O «milagre económico» da China passou por milhões de prisioneiros tanto de delito comum, como políticos, enormes Gulags onde esses prisioneiros trabalharam de sol a sol e sem salário, contribuíram para o aumento das exportações chinesas.

António EmidioE donde veio a maior parte dos empresários chineses? Eram os directores desses campos de concentração! No tempo de Mao Tsé-Tung os campos de concentração serviam para os dissidentes aceitarem o sistema ou morrerem. Actualmente são empresas que se pagam a elas próprias exportanto produtos manufacturados pelos presos, não é por acaso que a maior parte das prisões e campos de concentração se encontram numa província do Sul da China, zona onde começou a Revolução Industrial Chinesa.
As autoridades chinesas mantêm a maior discrição no papel económico desempenhado pelas prisões, porque o seu principal importador, os Estados Unidos, proíbem a importação de produtos manufacturados por prisioneiros. Alguns destes campos de concentração têm mais de sessenta mil prisioneiros, tanto de delito comum como políticos. O leitor(a) já viu o que é uma fábrica com sessenta mil operários trabalhando catorze horas por dia, sete dias por semana e sem ter de pagar salários? E todo aquele, que devem ser centenas, que não consegue os objectivos é condenado a trabalho extra às horas das refeições.
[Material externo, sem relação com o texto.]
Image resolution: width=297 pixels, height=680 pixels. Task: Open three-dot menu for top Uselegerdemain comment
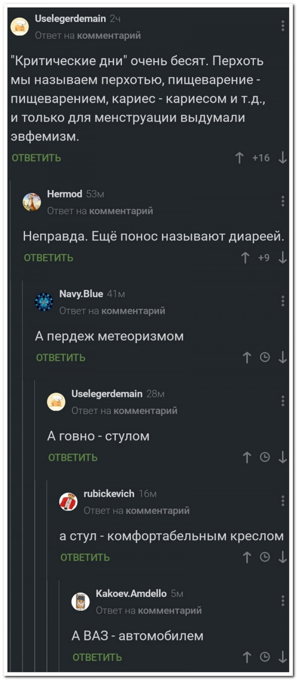pos(283,26)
Uma empresa ocidental, produtora de vinho, tem enormes vinhas na China onde trabalham prisioneiros chineses, e todo aquele prisioneiro que por qualquer motivo desobedeça minimamente aos guardas é amarrado nu a um poste no meio de uma vinha ao anoitecer. Em pouco tempo está coberto de mosquitos, a única coisa que consegue fazer é gritar… Os directores dos campos de concentração são treinados nas celebérrimas técnicas do Marketing do Ocidente, para as exportações terem sucesso. E os corifeus da comunicação social chinesa não se coíbem de dizer: «temos uma vantagem comparativa. Graças à nossa grande população prisional temos acesso ao grande potencial que representa uma fonte de trabalho muito barata».
A União Europeia ainda há bem pouco tempo não tinha legislação que proibisse a importação de produtos fabricados em campos de prisioneiros, não sei se já tem, mas uma coisa é certa, tenha ou não tenha, muitos desses produtos, para não dizer a maior parte, são vendidos em lojas chinesas nas nossas cidades e nos bairros onde habitamos.
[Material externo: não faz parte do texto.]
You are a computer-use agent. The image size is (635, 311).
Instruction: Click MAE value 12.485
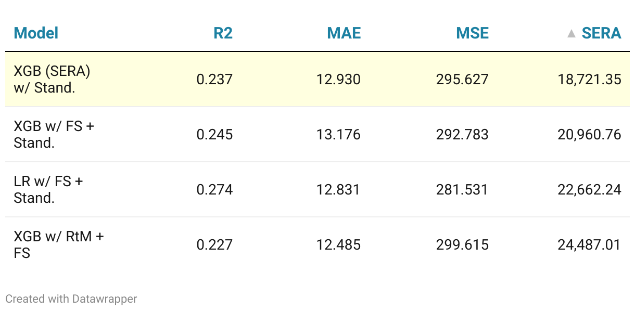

Os grandes capitalistas conhecem as condições laborais infra-humanas que existem na China, mas isso não impede que muitas multinacionais transfiram para lá uma parte considerável dos seus produtos com o único objectivo de reduzir gastos e poder competir melhor nos mercados. Ganância! Só ganância…

Querido leitor(a), a diminuição no valor dos salários dos trabalhadores europeus tem a ver com a concorrência dos «escravos» chineses. Receio que a Europa se transforme num enorme Gulag debaixo das ordens da Alemanha.